Output exactly the line containing "Image resolution: width=1288" and each line after it through the last line of the records, and nothing else.

Start of Block

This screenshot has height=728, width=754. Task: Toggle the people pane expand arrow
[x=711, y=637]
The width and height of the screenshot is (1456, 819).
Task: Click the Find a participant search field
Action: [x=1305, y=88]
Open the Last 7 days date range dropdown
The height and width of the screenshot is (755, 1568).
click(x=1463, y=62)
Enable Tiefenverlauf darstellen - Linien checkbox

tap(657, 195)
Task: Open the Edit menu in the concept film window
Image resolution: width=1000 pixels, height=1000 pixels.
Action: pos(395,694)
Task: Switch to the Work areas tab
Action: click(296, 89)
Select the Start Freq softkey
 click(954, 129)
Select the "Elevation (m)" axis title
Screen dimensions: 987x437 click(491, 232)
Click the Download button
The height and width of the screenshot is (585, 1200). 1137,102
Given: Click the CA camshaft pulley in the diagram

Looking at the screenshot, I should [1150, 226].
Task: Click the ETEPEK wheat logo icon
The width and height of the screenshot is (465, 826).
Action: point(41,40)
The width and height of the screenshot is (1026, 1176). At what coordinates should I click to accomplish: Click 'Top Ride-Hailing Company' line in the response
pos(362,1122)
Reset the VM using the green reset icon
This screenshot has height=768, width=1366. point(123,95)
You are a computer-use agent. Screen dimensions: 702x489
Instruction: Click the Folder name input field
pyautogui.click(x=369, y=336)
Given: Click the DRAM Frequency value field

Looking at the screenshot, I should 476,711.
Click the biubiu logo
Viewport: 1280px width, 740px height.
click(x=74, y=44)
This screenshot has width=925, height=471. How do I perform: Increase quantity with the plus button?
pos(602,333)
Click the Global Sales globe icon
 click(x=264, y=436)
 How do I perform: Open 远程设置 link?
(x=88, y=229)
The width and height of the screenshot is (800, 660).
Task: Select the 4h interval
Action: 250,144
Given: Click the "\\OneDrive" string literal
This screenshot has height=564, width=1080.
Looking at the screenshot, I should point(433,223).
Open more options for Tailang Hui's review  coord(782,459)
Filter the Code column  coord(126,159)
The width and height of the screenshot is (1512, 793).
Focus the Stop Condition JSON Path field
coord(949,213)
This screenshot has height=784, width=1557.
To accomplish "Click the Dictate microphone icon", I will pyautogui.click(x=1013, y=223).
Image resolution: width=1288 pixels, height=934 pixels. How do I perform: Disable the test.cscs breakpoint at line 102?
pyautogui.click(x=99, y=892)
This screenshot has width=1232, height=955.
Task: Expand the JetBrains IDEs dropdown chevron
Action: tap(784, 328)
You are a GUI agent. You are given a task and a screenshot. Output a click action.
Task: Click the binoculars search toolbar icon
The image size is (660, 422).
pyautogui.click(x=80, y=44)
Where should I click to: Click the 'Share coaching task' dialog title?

End of Block

Task answer:
Image resolution: width=1288 pixels, height=934 pixels. How do I perform: Disable the test.cscs breakpoint at line 102?
pyautogui.click(x=99, y=892)
This screenshot has width=1232, height=955.
Task: Expand the JetBrains IDEs dropdown chevron
Action: tap(784, 328)
You are a GUI agent. You are given a task and a screenshot. Output a click action.
Task: Click the binoculars search toolbar icon
The image size is (660, 422).
pyautogui.click(x=80, y=44)
Where should I click to: Click the 'Share coaching task' dialog title?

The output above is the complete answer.